O ferro velho, a aldeia e o vinho
A chegada do ferro velho, espevitava e agrupava a moçada da aldeia. Conduzidos por juvenil entusiasmo, viam no discreto aflorar do seu sorriso, sobejos motivos de ingénuo contentamento. Juntavam-se à sua volta, e faziam a festa e o cortejo até que o regresso o obrigasse.
Enquanto criança, habituei-me à sua presença e festejei-a como todas as outras.
Vinha de fora, dizia-se. Da lonjura que a vista não cobria nas andanças do hábito.
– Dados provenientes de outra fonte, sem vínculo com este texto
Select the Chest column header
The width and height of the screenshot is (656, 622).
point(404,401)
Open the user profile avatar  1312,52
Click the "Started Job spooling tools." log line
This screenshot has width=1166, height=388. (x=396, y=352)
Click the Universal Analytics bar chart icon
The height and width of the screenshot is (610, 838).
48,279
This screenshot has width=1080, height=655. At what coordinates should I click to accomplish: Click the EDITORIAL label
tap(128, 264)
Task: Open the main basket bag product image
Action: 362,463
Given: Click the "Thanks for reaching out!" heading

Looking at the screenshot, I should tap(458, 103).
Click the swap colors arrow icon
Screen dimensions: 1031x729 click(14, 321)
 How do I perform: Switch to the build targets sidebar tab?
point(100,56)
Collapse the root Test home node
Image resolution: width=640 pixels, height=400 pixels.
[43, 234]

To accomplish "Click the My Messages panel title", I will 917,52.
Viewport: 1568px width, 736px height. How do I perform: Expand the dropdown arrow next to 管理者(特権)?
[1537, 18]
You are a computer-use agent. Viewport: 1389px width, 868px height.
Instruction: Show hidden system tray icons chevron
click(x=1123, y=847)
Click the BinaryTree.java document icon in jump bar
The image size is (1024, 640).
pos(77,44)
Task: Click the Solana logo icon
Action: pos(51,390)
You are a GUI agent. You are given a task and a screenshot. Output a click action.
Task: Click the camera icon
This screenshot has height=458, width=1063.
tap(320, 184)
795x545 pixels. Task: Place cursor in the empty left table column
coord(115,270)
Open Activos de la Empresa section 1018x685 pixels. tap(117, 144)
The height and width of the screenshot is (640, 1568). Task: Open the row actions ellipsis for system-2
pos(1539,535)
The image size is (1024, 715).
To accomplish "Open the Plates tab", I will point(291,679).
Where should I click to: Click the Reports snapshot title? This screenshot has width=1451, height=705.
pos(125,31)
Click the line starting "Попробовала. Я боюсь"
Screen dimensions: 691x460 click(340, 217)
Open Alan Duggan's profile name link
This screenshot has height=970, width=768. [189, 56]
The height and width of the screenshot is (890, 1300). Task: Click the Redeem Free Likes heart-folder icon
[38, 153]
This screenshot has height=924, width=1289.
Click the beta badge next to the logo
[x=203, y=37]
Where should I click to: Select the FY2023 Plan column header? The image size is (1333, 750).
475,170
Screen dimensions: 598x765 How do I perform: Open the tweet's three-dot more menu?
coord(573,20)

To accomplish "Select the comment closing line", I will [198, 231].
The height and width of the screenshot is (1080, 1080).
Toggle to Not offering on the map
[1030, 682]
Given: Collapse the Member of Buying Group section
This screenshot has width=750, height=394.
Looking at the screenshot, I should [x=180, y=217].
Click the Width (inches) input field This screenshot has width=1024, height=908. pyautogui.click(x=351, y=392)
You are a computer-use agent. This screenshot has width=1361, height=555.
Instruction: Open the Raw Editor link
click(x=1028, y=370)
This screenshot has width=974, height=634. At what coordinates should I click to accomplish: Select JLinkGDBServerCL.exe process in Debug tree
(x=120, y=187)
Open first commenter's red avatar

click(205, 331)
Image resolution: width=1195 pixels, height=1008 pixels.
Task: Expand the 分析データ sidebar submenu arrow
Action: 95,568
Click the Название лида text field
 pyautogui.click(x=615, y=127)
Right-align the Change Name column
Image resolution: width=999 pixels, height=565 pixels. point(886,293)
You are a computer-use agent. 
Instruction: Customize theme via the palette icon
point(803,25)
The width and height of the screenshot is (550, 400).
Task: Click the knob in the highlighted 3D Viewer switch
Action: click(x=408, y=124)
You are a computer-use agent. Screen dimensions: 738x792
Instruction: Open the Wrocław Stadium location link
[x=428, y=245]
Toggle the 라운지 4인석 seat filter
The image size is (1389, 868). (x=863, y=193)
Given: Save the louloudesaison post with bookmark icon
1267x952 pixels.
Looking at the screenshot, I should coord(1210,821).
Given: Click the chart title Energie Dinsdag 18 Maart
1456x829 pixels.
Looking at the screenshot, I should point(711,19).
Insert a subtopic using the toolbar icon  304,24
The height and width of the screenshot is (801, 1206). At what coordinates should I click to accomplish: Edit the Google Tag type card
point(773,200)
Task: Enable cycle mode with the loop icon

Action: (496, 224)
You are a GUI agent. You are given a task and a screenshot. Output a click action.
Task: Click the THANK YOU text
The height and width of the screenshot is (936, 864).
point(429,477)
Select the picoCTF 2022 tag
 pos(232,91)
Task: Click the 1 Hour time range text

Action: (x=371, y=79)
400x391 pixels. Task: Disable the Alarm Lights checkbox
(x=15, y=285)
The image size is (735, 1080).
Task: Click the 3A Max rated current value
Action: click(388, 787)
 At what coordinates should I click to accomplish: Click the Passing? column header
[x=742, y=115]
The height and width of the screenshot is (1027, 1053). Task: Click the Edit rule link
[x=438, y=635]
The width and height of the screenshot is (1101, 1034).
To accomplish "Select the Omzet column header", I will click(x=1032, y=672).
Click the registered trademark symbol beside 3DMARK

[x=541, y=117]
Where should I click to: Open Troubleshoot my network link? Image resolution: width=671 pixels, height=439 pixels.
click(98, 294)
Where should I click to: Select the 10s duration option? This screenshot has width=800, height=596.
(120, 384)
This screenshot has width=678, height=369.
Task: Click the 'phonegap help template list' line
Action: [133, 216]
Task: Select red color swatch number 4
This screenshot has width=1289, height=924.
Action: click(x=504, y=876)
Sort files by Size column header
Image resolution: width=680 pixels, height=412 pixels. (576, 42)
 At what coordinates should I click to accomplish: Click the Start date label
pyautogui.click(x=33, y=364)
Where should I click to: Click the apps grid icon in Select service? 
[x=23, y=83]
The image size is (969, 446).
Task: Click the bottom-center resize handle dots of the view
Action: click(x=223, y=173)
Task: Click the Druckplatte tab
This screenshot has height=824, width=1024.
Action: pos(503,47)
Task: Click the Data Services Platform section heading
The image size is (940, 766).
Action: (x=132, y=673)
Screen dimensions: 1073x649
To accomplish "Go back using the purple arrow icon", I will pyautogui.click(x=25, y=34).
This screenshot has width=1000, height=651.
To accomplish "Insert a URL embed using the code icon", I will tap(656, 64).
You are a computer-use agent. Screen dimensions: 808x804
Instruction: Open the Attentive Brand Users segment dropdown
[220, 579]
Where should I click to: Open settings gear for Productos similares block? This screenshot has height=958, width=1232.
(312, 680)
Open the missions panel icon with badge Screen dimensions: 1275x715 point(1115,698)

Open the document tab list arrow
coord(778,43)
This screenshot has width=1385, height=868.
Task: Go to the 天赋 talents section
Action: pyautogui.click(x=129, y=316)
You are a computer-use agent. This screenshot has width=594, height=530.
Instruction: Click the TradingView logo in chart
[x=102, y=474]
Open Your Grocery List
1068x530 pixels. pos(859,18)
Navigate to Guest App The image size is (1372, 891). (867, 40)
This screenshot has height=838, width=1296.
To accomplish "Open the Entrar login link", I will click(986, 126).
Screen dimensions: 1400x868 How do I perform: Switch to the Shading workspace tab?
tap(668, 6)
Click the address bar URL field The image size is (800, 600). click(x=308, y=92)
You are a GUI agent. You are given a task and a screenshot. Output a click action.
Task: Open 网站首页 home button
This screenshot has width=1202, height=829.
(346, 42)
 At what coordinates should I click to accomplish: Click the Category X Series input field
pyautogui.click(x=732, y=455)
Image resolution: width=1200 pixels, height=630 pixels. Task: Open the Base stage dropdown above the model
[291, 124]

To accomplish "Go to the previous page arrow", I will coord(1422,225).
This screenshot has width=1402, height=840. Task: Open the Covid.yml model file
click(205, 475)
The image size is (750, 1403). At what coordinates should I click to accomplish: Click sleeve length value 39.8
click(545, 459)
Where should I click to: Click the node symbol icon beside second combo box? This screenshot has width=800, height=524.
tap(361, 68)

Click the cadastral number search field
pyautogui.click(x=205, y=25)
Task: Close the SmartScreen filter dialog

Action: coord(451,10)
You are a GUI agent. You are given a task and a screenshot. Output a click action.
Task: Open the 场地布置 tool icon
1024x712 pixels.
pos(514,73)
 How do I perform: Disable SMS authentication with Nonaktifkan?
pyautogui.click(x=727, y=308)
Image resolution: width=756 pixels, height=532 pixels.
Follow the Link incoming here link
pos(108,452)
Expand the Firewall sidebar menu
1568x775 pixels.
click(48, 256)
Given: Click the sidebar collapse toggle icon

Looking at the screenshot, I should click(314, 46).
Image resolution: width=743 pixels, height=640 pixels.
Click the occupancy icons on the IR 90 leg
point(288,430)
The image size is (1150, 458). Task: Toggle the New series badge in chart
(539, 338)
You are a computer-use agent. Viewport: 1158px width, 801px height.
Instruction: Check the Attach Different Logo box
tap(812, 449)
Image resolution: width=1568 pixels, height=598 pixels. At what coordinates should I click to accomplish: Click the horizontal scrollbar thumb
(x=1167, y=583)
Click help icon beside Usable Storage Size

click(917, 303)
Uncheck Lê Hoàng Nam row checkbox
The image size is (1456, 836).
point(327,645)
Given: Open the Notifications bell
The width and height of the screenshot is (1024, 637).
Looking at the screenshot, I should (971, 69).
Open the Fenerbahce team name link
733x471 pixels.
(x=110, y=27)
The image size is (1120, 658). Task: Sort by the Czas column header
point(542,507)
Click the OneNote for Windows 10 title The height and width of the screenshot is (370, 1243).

Por costumeiras, as vindas passaram a ditar ao lugar novas regras: excluir do lixo o conteúdo do pregão, e com isso ainda obter algum proveito.
O correr do tempo entre visitas, iria lembrá-lo sempre que os eventuais quadros fossem ao encontro das molduras do seu fazer.
Os ajustes eram feitos por adultos e por jovens, que, entre presenças, iam juntando tudo o que lhes permitisse realizar alguns tostões.
Quando a sua vinda acontecia, toda a aldeia despertava e punha nele a atenção e o interesse.
Trapos, metal, cobre e garrafas!!! Trapos, metal, cobre e garrafas!!!
De voz rouca e sem alma, magricela, pálido e olhar distorcido por lentes garrafais, levava a cada rua o favor da recolha do que em cada casa se esgotara no préstimo, e no canto mais escuro aguardava o seu regresso.
A armação negra e pesada dos óculos, assentava num nariz fino e encurvado, e discordava do rosto, magro e incapaz de mantê-la sem o recurso ao manual ajuste.
De saco vazio sob o braço, entoava o fanhoso pregão rodeado da pequenada que se agitava num envergonhado rebuliço.
Aos poucos ia chegando gente, segurando objectos que o tempo desgastara e a serventia enjeitara. Coisas inúteis, que o nosso homem inaugurava e conduzia a uma original cadeia de reconversão que ninguém conhecia.
Formavam-se filas de interesse e de curiosidade. Desfile de velharias que os olhares esmiuçavam. Algumas suscitavam vagas memórias, que as reviam na função que o tempo esgotara.
Muitos, de mãos vazias, acompanhavam o cortejo, hesitando palavras e gestos, rindo às escondidas e disfarçando a timidez que a presença de alguém sem laços de proximidade, sempre convocava.
As lentes, que embaciavam o olhar, levavam-lhe a relativa nitidez das coisas e a decisão do seu valor.
Da cozinha vinham quase todas as peças que comprava, e às suas mãos chegavam com a certeza da sua completa degradação: louça de alumínio que esgotara a mestria do latoeiro; metais diversos que se haviam corroído nas tarefas da sua utilização; cabeças de fogões a petróleo rompidas pelo aquecimento e uso constante; tecidos que a função desgastara e o saco dos trapos recolhera; garrafas que os temporais de inverno faziam chegar à costa, e a preia mar exibia por entre boias, redes e cordame, que a força do mar enovelara.
As garrafas, que os novos tempos vulgarizaram, tinham nas vendas avulso de líquidos de consumo diário e corrente dessa altura, a importância que o nosso homem naturalmente percebia. Ao interior chegariam levadas pela bonança calculista do seu saber.
Importará também dizer, que o nosso amigo ferro velho fazia coincidir as suas deslocações a Alvor, com a abertura do vinho novo nas adegas.
Por tudo o que se sabe do passado vinícola desta terra, e da excelência dos néctares produzidos, ficará sempre a dúvida sobre as autênticas razões das suas visitas.